About this site

Malemijo.com is a place to document the experiences of one family (the Zolins) who left the ‘rat race’ in 1976 and opted out of society to go homesteading in East Gippsland. There were many families doing similar things at that time, but few who documented it as thoroughly as Mario and Lesley Zolin did. From the start, they styled Malemijo as an ‘experimental farm’. It was a grand experiment indeed!

In these pages you’ll find transcriptions of the journal that Lesley kept from 1976 to 1981 and reproductions of a great deal of information that Mario and Lesley created to inform and educate others who were interested in choosing a more self determined way of life.

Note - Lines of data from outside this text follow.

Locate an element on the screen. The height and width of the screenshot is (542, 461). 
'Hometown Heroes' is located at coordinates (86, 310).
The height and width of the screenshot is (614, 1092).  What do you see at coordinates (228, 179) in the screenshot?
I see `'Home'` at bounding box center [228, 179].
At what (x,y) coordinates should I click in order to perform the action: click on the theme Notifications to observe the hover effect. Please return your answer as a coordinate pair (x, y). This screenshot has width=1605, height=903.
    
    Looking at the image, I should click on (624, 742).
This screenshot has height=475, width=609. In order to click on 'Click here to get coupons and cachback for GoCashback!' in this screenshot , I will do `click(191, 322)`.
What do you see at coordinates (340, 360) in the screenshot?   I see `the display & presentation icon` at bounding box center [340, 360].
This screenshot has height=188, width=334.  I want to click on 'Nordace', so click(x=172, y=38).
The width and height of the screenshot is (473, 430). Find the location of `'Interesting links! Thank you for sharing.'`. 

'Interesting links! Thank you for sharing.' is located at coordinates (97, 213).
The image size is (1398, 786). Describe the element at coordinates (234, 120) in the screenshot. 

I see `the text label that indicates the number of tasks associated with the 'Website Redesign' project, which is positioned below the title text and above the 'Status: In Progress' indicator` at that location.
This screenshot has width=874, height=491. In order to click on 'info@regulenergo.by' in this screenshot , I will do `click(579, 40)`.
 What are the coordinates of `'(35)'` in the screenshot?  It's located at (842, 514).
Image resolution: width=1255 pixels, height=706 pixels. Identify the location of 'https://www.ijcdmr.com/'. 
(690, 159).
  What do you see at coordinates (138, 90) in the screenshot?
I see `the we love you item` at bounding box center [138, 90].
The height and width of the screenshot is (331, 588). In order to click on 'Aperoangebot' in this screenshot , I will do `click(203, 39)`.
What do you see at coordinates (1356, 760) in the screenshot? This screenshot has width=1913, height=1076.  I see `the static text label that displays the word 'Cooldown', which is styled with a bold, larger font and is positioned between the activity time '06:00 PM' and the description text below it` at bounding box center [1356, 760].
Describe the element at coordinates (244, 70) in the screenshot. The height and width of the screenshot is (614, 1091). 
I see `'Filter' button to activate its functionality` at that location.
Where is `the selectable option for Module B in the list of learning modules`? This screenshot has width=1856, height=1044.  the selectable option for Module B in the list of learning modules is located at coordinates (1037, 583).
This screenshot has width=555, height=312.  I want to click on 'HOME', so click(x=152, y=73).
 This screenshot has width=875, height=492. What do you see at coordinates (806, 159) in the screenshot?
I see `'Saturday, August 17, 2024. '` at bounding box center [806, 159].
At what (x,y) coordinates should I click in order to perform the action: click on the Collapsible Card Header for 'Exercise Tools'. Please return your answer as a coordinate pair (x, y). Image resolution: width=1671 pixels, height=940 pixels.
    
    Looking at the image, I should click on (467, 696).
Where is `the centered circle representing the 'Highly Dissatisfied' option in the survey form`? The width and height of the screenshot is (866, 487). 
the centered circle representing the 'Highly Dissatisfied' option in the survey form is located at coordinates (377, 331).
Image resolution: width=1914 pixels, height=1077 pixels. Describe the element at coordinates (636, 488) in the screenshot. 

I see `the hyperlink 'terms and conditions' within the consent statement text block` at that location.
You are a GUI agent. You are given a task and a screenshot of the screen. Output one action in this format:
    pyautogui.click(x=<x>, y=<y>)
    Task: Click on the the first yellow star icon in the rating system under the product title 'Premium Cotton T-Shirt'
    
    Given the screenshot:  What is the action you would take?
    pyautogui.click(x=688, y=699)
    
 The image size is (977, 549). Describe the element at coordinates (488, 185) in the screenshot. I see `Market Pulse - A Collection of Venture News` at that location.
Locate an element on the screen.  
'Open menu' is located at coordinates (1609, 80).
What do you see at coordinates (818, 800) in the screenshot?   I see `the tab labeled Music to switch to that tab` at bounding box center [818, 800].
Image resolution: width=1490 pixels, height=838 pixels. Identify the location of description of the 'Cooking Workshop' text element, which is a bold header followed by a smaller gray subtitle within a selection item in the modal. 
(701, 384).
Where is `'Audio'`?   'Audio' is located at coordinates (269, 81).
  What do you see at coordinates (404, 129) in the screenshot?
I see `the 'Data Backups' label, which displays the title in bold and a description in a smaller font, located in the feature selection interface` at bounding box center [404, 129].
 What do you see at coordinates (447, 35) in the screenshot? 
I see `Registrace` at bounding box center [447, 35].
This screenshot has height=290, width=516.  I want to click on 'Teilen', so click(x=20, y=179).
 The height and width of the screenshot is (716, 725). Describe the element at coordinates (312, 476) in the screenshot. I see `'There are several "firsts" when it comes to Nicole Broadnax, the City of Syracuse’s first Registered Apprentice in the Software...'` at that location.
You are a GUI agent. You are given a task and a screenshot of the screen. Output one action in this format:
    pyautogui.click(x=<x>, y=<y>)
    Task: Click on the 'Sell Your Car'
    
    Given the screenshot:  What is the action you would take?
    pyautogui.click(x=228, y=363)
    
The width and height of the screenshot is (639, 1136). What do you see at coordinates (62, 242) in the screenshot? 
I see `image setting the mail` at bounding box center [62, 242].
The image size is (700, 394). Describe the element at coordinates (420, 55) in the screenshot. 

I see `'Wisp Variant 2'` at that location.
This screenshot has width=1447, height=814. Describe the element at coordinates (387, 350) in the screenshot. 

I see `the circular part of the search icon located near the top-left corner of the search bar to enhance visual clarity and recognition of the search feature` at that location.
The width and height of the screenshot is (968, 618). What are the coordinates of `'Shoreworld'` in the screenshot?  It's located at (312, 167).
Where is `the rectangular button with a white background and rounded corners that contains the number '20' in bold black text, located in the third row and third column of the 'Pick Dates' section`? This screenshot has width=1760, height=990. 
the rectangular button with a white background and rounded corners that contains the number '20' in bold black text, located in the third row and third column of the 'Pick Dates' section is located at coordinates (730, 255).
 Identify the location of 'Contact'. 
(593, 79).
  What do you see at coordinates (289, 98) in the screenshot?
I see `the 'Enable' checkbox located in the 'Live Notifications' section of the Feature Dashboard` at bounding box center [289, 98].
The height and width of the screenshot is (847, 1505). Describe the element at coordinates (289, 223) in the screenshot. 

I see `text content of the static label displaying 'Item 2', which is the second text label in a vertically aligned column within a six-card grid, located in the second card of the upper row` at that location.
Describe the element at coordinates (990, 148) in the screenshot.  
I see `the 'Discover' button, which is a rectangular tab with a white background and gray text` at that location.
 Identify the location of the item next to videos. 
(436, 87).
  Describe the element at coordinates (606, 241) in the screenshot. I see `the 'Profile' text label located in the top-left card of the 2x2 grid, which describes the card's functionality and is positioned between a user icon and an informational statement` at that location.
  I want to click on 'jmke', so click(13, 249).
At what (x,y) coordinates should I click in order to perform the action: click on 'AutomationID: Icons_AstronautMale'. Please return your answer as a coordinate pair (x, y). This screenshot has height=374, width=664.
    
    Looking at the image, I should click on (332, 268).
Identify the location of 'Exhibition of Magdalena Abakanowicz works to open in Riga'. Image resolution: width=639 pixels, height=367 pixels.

As I add that existing content to the website, I may be tempted to provide updates that bring it into line with what’s going on today, in a world where we seem to be less self-determined and living less sustainably than we were in the seventies. Heaven forbid that I should turn into one of those older people who bemoans a younger generation. I feel too young to be doing that… and yet… I have to ask. What the hell are we doing? Reading through all this material of Mum’s and Dad’s as I prepare it for upload, the question becomes stronger and stronger. How did we not hear what was being discovered four and more decades ago about our progress on the road to self-destruction. How did we not listen? How did we do so little in response? How do we justify ubiquitous air conditioning, Toorak tractors in every driveway, shopping as a way to feel better, a throwaway mindset… still!?

Oh, and my name is Miriam. I’m the daughter. The four of us (Mum, Dad, my brother Joe and me) were the active participants in this experiment.

Perhaps by starting this site, I’m continuing what Malemijo experimental farm started out to achieve.

At the very least, I hope someone (or maybe more than one) finds what I put here useful. Dad always used to be against ‘re-inventing the wheel’.  If we learned anything that helps anybody … then that’s as good a reason as any to keep the words alive.